=== INSTRUCTIONS TO FOLLOW ===
The required output is all lines below that contain the word "Total".

──────── SOURCE MATERIAL ────────

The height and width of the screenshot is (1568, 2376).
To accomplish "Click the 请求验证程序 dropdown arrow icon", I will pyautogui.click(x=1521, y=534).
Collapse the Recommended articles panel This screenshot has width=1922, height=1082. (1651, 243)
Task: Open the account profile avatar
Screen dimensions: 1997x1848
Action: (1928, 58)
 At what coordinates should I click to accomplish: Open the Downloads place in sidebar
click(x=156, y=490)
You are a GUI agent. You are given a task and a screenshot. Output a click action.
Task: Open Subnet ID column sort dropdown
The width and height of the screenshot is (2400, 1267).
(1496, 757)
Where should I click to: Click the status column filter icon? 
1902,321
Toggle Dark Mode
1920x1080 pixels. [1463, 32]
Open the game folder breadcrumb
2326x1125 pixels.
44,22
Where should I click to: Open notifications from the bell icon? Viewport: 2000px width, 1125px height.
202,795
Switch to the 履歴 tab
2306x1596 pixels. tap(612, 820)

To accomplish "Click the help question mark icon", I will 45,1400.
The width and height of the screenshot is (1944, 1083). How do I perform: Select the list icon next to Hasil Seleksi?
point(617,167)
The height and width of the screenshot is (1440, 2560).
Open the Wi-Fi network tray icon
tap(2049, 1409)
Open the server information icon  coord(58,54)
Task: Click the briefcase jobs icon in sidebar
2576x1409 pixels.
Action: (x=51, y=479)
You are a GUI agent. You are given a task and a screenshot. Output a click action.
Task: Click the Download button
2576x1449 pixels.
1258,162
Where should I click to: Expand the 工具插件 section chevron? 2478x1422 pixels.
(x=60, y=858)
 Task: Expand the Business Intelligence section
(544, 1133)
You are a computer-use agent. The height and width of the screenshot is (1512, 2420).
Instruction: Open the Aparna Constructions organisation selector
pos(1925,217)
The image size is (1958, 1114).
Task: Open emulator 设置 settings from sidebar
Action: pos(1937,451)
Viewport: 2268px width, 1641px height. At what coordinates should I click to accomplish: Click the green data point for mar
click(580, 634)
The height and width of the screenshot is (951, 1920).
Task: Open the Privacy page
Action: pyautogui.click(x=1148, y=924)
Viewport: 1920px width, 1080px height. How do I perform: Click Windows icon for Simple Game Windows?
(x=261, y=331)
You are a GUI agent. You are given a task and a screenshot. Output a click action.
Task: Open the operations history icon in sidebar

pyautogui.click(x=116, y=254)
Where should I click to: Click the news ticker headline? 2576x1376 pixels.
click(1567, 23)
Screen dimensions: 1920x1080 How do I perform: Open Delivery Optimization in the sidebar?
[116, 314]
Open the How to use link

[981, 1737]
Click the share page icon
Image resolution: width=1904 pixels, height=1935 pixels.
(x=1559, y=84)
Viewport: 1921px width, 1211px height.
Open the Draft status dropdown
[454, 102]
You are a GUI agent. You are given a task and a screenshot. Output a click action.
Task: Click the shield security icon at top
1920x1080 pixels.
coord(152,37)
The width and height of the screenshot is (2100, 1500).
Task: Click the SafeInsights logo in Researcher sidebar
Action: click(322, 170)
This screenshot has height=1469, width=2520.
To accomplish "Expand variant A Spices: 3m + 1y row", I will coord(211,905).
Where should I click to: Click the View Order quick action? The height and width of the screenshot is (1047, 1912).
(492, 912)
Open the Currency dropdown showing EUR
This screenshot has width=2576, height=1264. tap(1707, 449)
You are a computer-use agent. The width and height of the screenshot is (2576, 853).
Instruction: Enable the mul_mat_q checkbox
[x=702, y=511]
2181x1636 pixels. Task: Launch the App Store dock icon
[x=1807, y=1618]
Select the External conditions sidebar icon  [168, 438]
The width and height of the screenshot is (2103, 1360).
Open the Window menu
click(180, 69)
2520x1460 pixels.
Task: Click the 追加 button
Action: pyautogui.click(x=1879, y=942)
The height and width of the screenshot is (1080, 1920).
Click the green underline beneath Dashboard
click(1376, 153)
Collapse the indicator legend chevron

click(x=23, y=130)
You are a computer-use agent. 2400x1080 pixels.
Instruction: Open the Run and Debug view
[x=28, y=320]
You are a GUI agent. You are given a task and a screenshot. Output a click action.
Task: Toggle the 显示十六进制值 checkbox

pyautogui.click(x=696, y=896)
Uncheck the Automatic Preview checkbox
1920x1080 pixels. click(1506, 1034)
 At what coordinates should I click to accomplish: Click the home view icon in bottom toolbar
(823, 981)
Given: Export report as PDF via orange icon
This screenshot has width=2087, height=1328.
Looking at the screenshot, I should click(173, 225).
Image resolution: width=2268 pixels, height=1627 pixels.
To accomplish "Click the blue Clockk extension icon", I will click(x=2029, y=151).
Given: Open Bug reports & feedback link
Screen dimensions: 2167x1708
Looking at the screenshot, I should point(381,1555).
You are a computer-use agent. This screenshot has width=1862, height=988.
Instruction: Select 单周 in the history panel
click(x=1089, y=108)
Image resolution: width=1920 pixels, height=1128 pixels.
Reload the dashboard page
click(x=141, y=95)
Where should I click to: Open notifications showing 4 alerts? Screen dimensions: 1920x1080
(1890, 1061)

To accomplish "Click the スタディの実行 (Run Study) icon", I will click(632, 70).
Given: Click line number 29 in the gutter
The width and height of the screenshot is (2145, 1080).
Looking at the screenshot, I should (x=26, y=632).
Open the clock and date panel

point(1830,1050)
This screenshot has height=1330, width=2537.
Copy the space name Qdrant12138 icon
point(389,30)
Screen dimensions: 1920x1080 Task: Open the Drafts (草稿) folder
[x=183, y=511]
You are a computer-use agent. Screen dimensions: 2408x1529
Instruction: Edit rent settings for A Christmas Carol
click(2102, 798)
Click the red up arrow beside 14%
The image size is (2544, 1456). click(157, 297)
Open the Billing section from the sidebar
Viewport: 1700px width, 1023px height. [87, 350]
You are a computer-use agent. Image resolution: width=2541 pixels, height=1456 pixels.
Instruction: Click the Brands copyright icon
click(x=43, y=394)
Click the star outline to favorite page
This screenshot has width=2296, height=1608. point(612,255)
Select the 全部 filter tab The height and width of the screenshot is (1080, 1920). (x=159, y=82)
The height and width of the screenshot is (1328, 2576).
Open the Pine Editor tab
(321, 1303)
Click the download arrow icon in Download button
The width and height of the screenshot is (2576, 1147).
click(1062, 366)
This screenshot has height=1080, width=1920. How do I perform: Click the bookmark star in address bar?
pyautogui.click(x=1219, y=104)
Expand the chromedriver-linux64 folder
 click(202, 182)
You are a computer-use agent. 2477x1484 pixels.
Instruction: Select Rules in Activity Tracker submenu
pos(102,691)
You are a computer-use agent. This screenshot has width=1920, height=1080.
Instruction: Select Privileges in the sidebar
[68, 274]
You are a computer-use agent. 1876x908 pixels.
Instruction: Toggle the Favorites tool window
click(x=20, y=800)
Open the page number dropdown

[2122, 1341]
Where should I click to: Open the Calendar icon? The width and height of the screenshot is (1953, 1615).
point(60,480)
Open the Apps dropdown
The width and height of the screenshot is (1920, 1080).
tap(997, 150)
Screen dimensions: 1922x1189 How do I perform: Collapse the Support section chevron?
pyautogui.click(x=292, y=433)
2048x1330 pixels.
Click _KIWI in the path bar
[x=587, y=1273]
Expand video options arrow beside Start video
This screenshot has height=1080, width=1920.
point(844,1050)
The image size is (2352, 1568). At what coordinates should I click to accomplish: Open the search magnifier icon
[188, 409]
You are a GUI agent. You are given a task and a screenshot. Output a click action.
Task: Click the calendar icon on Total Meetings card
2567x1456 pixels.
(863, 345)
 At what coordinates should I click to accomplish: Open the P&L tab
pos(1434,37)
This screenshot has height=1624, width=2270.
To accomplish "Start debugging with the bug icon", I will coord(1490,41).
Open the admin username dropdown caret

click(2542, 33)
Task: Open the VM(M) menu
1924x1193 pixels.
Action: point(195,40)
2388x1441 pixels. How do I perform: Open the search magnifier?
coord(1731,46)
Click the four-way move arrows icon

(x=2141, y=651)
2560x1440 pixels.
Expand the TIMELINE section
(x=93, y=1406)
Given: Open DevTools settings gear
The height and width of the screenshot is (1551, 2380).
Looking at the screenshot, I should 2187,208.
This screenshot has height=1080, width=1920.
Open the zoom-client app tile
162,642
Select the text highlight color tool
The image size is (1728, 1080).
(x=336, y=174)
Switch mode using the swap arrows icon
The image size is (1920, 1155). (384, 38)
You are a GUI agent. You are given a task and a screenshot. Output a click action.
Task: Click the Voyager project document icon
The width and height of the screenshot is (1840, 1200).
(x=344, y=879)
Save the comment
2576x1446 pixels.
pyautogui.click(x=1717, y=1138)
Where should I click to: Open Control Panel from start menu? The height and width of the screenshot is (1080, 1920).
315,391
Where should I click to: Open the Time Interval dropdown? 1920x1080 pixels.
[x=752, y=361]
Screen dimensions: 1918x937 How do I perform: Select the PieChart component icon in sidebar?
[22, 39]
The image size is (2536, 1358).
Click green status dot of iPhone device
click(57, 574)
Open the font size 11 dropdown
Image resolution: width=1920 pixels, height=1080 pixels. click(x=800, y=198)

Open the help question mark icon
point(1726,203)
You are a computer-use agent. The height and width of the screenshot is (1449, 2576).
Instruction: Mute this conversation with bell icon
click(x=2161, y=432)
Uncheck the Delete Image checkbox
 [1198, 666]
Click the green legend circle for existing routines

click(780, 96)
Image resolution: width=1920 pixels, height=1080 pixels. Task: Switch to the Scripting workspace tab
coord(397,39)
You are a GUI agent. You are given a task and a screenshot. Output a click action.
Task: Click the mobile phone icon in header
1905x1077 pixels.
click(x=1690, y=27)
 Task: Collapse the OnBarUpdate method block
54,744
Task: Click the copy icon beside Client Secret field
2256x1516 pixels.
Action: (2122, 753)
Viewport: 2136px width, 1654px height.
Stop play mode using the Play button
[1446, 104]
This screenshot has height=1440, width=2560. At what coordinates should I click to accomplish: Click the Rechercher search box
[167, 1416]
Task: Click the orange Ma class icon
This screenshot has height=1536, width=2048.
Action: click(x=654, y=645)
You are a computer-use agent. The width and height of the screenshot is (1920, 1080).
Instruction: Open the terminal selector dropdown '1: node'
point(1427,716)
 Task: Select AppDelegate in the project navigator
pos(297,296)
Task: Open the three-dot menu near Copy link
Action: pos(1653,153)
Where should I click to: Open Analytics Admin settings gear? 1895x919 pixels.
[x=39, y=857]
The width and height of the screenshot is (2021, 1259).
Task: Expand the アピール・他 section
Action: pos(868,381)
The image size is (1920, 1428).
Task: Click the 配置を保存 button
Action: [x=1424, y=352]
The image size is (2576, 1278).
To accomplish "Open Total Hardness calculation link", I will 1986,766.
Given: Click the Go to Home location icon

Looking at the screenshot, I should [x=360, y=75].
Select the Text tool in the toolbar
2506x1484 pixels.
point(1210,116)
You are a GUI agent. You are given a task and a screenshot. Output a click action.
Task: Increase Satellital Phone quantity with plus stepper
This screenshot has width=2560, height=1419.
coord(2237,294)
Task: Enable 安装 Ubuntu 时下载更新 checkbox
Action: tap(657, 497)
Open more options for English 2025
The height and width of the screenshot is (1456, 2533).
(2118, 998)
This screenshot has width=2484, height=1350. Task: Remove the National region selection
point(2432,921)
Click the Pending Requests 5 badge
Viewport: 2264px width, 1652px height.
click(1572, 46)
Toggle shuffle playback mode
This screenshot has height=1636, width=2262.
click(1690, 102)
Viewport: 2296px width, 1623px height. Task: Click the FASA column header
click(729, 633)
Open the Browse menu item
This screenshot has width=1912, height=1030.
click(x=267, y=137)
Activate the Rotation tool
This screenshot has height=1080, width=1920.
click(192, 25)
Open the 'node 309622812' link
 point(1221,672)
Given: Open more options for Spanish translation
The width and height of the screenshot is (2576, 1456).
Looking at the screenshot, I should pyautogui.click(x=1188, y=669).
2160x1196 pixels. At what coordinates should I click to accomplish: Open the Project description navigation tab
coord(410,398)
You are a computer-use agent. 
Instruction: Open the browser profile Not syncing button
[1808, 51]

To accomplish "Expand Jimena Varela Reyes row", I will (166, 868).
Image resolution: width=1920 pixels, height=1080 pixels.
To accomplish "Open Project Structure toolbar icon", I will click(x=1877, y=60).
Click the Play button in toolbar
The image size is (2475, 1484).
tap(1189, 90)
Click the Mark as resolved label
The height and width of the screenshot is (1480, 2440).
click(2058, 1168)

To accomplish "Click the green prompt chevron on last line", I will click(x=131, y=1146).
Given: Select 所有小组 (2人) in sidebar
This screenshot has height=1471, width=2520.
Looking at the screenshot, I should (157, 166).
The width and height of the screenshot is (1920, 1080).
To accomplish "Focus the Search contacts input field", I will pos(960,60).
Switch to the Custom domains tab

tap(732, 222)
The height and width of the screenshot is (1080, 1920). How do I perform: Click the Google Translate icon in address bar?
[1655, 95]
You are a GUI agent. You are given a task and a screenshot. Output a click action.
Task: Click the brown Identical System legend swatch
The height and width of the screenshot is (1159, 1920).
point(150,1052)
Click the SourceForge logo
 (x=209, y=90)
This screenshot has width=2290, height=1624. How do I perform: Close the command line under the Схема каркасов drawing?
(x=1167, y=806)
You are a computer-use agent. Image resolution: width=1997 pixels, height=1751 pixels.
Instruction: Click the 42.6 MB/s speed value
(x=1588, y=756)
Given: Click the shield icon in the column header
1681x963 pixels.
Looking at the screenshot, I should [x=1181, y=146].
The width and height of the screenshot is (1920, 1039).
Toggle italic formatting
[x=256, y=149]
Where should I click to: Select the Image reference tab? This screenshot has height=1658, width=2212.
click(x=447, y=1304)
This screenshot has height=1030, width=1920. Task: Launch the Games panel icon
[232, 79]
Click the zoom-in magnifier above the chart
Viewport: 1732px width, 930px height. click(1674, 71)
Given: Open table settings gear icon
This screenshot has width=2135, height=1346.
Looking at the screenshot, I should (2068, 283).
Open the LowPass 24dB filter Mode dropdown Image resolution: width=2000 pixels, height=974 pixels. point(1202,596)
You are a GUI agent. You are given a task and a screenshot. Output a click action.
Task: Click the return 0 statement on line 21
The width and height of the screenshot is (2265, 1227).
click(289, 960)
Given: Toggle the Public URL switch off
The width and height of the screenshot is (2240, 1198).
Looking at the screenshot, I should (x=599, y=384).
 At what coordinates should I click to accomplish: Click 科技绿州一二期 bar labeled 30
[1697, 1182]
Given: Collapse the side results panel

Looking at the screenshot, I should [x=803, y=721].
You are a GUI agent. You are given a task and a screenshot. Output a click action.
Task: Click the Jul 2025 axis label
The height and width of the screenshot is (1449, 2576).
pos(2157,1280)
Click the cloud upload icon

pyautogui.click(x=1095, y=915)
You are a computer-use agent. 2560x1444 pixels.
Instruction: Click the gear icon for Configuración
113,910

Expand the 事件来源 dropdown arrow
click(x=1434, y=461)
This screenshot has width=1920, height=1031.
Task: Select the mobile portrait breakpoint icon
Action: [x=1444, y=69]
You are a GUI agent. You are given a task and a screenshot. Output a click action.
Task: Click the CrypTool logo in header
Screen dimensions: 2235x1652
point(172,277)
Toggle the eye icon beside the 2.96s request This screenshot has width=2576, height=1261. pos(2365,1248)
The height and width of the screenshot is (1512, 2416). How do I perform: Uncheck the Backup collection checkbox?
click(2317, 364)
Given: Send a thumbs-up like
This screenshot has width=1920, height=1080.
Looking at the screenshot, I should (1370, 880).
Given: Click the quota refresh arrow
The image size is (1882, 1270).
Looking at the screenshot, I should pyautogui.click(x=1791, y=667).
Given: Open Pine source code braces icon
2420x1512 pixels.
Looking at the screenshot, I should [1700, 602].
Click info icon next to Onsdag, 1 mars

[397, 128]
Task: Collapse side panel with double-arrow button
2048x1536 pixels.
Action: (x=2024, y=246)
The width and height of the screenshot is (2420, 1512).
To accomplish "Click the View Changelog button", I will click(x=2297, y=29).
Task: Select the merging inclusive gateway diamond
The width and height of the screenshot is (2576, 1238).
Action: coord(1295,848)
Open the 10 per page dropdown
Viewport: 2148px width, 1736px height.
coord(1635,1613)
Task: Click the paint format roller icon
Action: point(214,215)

────────

=== TASK SOLUTION ===
Task: Click the calendar icon on Total Meetings card
To accomplish "Open Total Hardness calculation link", I will 1986,766.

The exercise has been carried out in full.